Clustering Netflix Users

Various Clustering Patterns via SciKit Learn
https://scikit-learn.org/stable/modules/clustering.html

INTRODUCTION

Hello, again!

Today, I will be discussing a form of machine learning that I have not tackled before, that being Clustering. Clustering is much different from classification and regression because it is an unsupervised technique. Meaning that the data need not to be labeled. This has its pro’s and con’s. A pro is that data can be much larger since it does not need to be manually labeled. On the other hand, it is much more difficult to interpret results of the models. I’ll discuss clustering and the specific models to be implemented in more detail later.

I have chosen to try out the Netflix Prize data for this project. The origin of this data is actually very interesting. In 2006, Netflix held an open competition for the best collaborative filtering algorithm to predict user ratings of movies. The competition lasted nearly 4 years until a winner was finalized. The grand prize was $1,000,000. Netflix originally planned on holding a sequel but cancelled due to criticism over privacy concerns.

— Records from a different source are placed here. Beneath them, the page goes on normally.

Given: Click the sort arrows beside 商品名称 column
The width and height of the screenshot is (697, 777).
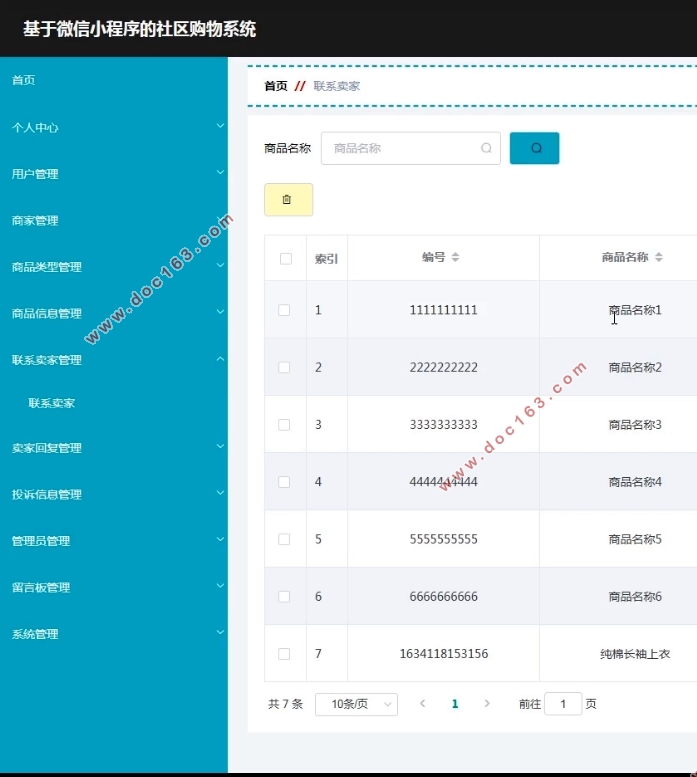Looking at the screenshot, I should [658, 258].
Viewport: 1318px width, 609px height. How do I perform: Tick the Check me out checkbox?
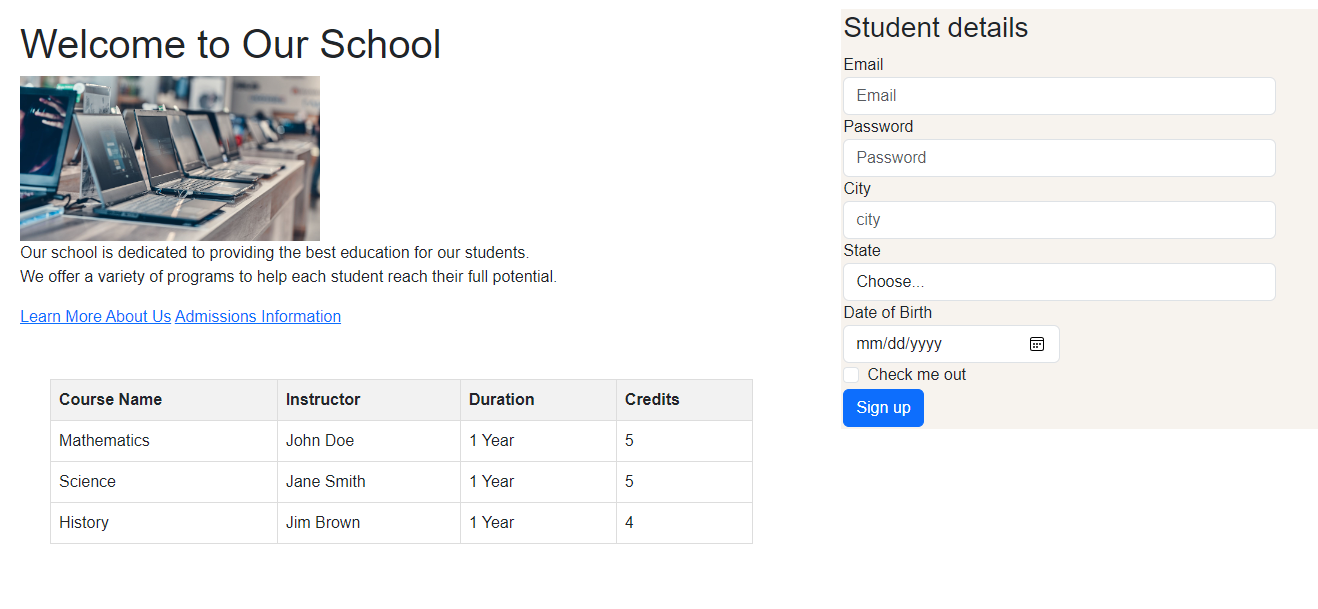851,375
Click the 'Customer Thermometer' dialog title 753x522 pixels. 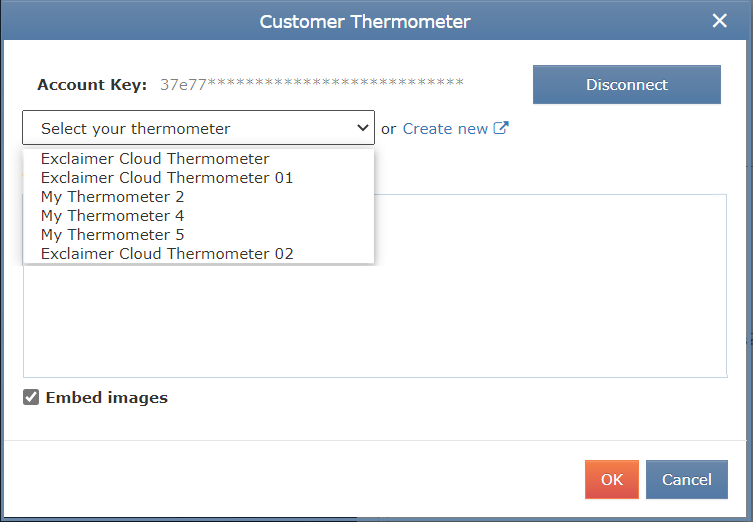(x=365, y=21)
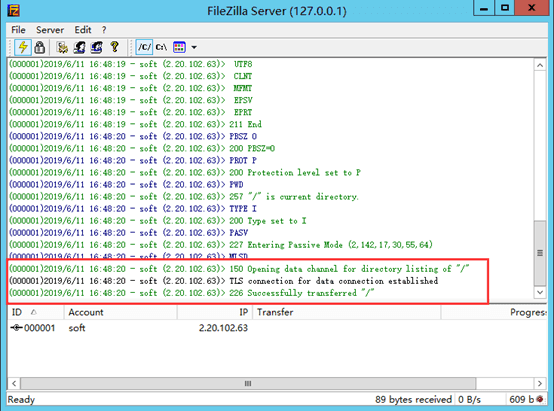Open server settings toolbar icon

pyautogui.click(x=62, y=47)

I will be treating the data a bit differently then what Netflix intended. The original competition was searching for a regression model however I will be implementing a clustering model instead. Both could theoretically be used in a recommendation system. This is essentially the question that I am trying to explore. Can customers be grouped based on their movie ratings? And how can said groupings be used in a recommendation system?

I will be discussing the data further soon, for now let’s dig into what clustering actually is.

WHAT IS CLUSTERING?

As stated before, clustering is an unsupervised machine learning technique. Data points are grouped in various ways depending on the specific clustering model being implemented. In theory, the data in each cluster should be similar in some way. The difficult part of clustering, and unsupervised learning in general, is that the resulting clusters cannot be easily interpreted. It’s hard to say if resulting clusters really have any value.

I’ll be implementing two models. K-Means clustering and Agglomerative Clustering. Both will achieve the same goal of creating clusters but differ in the methodologies of doing so.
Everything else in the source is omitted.